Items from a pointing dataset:
>> Begin

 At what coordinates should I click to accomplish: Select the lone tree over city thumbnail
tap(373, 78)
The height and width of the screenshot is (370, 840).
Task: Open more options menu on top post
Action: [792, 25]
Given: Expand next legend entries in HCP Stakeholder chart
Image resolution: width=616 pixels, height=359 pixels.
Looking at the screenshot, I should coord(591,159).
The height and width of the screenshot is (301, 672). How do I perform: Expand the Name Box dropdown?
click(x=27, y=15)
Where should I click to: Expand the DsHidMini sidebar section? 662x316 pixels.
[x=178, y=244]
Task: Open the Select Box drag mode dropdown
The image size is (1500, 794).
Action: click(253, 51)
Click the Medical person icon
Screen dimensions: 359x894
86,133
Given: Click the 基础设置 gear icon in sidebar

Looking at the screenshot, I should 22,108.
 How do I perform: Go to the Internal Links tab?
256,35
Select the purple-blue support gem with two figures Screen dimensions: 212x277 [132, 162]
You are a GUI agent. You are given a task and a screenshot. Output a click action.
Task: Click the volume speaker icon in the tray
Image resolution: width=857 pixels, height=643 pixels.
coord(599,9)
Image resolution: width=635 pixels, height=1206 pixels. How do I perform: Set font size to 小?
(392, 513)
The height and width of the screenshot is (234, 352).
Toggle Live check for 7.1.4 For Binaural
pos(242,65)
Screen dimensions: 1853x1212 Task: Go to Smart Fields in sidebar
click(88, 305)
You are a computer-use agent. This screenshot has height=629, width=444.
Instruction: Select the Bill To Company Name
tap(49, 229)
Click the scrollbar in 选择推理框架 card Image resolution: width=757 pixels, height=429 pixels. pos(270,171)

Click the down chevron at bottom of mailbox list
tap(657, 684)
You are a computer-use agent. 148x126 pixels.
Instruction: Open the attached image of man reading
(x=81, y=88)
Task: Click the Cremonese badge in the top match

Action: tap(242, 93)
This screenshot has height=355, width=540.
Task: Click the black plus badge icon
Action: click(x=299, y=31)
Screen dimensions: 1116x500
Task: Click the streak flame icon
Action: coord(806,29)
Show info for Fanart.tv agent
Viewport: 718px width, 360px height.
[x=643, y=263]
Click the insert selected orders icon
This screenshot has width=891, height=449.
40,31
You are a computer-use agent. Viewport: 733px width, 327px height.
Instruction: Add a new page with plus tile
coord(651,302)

>> End

Short problem: Can you render every line of the items above as a numbered list, leaving out the blank lines?

Correct result:
1.  At what coordinates should I click to accomplish: Select the lone tree over city thumbnail
2. tap(373, 78)
3. The height and width of the screenshot is (370, 840).
4. Task: Open more options menu on top post
5. Action: [792, 25]
6. Given: Expand next legend entries in HCP Stakeholder chart
7. Image resolution: width=616 pixels, height=359 pixels.
8. Looking at the screenshot, I should coord(591,159).
9. The height and width of the screenshot is (301, 672). How do I perform: Expand the Name Box dropdown?
10. click(x=27, y=15)
11. Where should I click to: Expand the DsHidMini sidebar section? 662x316 pixels.
12. [x=178, y=244]
13. Task: Open the Select Box drag mode dropdown
14. The image size is (1500, 794).
15. Action: click(253, 51)
16. Click the Medical person icon
17. Screen dimensions: 359x894
18. 86,133
19. Given: Click the 基础设置 gear icon in sidebar
20. Looking at the screenshot, I should 22,108.
21.  How do I perform: Go to the Internal Links tab?
22. 256,35
23. Select the purple-blue support gem with two figures Screen dimensions: 212x277 [132, 162]
24. You are a GUI agent. You are given a task and a screenshot. Output a click action.
25. Task: Click the volume speaker icon in the tray
26. Image resolution: width=857 pixels, height=643 pixels.
27. coord(599,9)
28. Image resolution: width=635 pixels, height=1206 pixels. How do I perform: Set font size to 小?
29. (392, 513)
30. The height and width of the screenshot is (234, 352).
31. Toggle Live check for 7.1.4 For Binaural
32. pos(242,65)
33. Screen dimensions: 1853x1212 Task: Go to Smart Fields in sidebar
34. click(88, 305)
35. You are a computer-use agent. This screenshot has height=629, width=444.
36. Instruction: Select the Bill To Company Name
37. tap(49, 229)
38. Click the scrollbar in 选择推理框架 card Image resolution: width=757 pixels, height=429 pixels. pos(270,171)
39. Click the down chevron at bottom of mailbox list
40. tap(657, 684)
41. You are a computer-use agent. 148x126 pixels.
42. Instruction: Open the attached image of man reading
43. (x=81, y=88)
44. Task: Click the Cremonese badge in the top match
45. Action: tap(242, 93)
46. This screenshot has height=355, width=540.
47. Task: Click the black plus badge icon
48. Action: click(x=299, y=31)
49. Screen dimensions: 1116x500
50. Task: Click the streak flame icon
51. Action: coord(806,29)
52. Show info for Fanart.tv agent
53. Viewport: 718px width, 360px height.
54. [x=643, y=263]
55. Click the insert selected orders icon
56. This screenshot has width=891, height=449.
57. 40,31
58. You are a computer-use agent. Viewport: 733px width, 327px height.
59. Instruction: Add a new page with plus tile
60. coord(651,302)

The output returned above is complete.